• _WORK INSTRUCTION_
Could you output each line below precisely as it stands, without the images?

*** Block opens ***

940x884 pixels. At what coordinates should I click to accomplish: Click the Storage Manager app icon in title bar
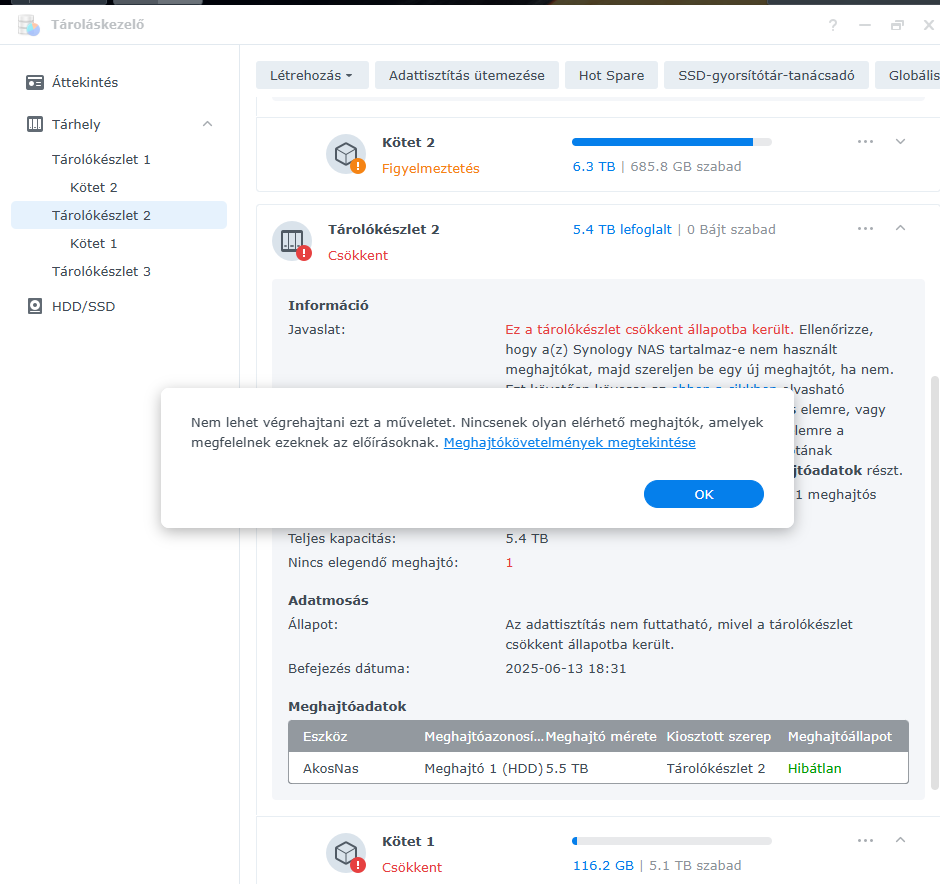(x=28, y=25)
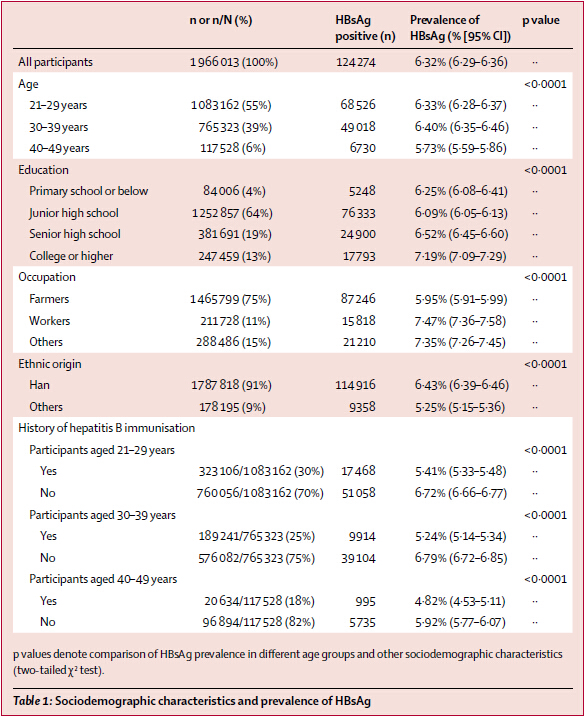Select the 'Occupation' section heading

pos(47,277)
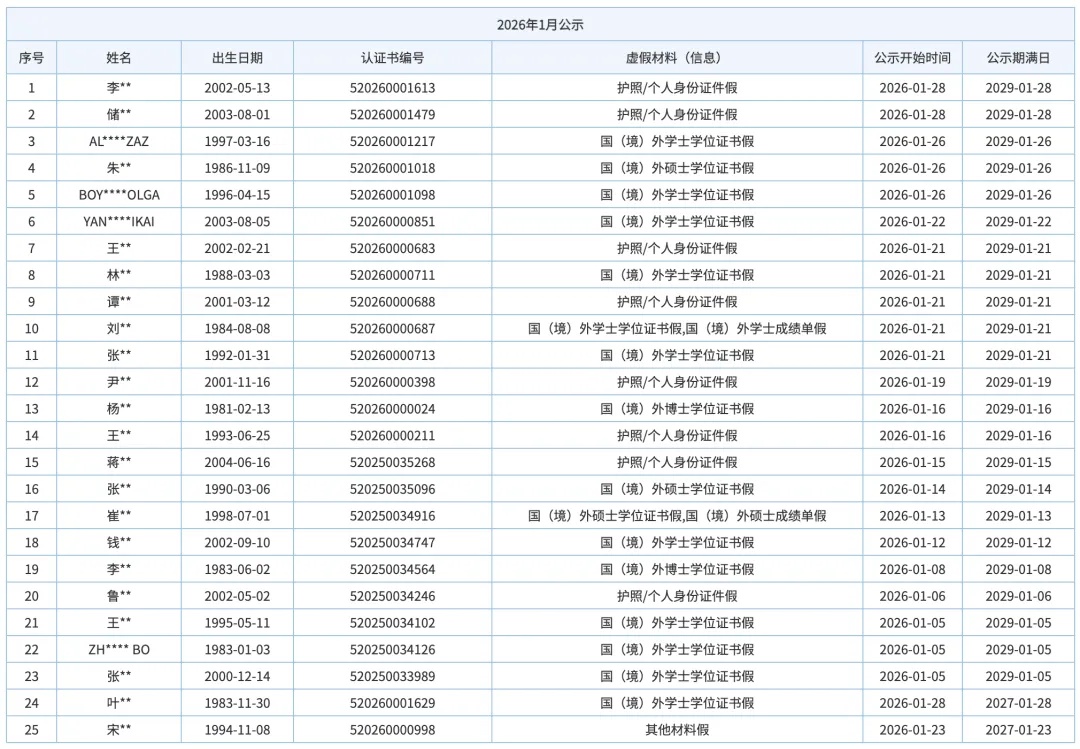Select the name ZH**** BO
The width and height of the screenshot is (1080, 749).
point(119,650)
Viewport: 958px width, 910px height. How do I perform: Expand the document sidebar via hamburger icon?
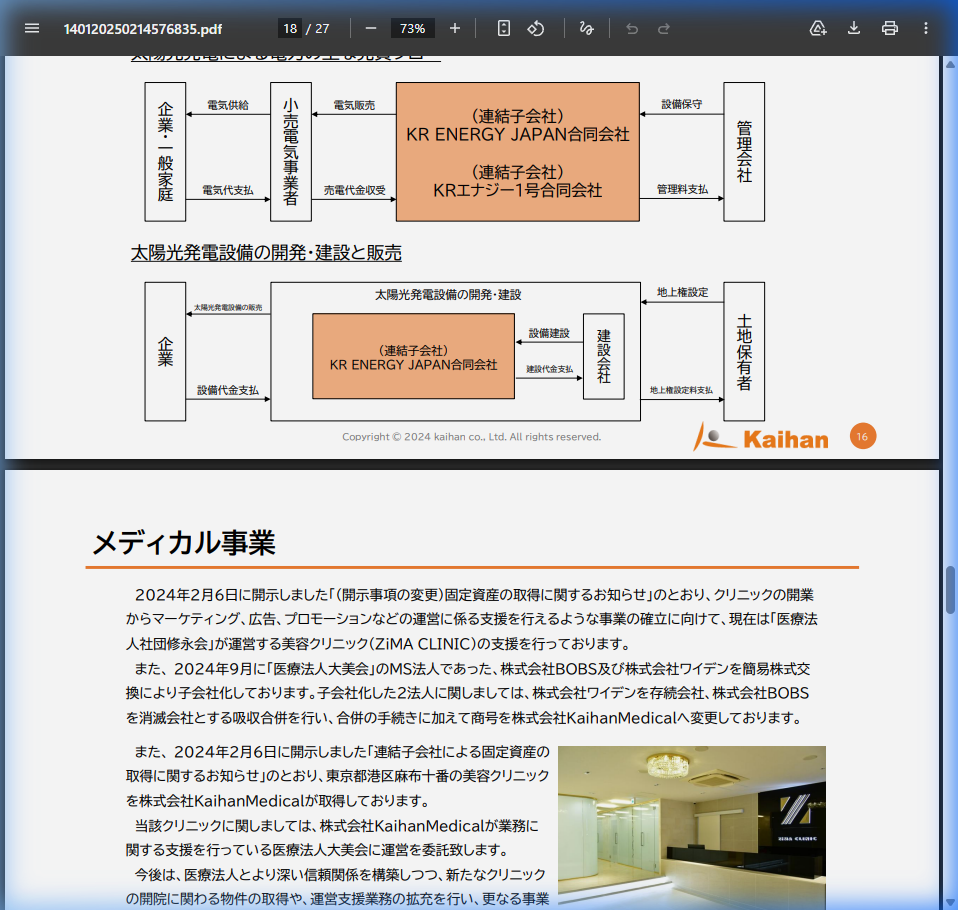pyautogui.click(x=32, y=28)
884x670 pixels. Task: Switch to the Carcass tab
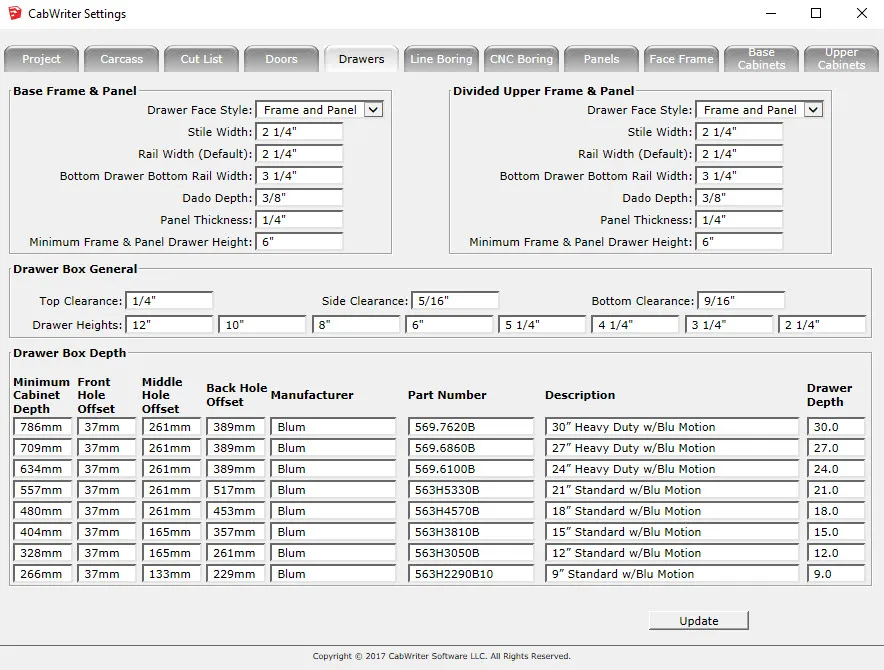121,59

*** Block closes ***

• _THE COMPLETED TASK_
940x884 pixels. At what coordinates should I click to accomplish: Click the Storage Manager app icon in title bar
(x=28, y=25)
Select the 'Occupation' section heading

pos(47,277)
Select the name ZH**** BO
The width and height of the screenshot is (1080, 749).
point(119,650)
Viewport: 958px width, 910px height. How do I perform: Expand the document sidebar via hamburger icon?
pyautogui.click(x=32, y=28)
884x670 pixels. Task: Switch to the Carcass tab
121,59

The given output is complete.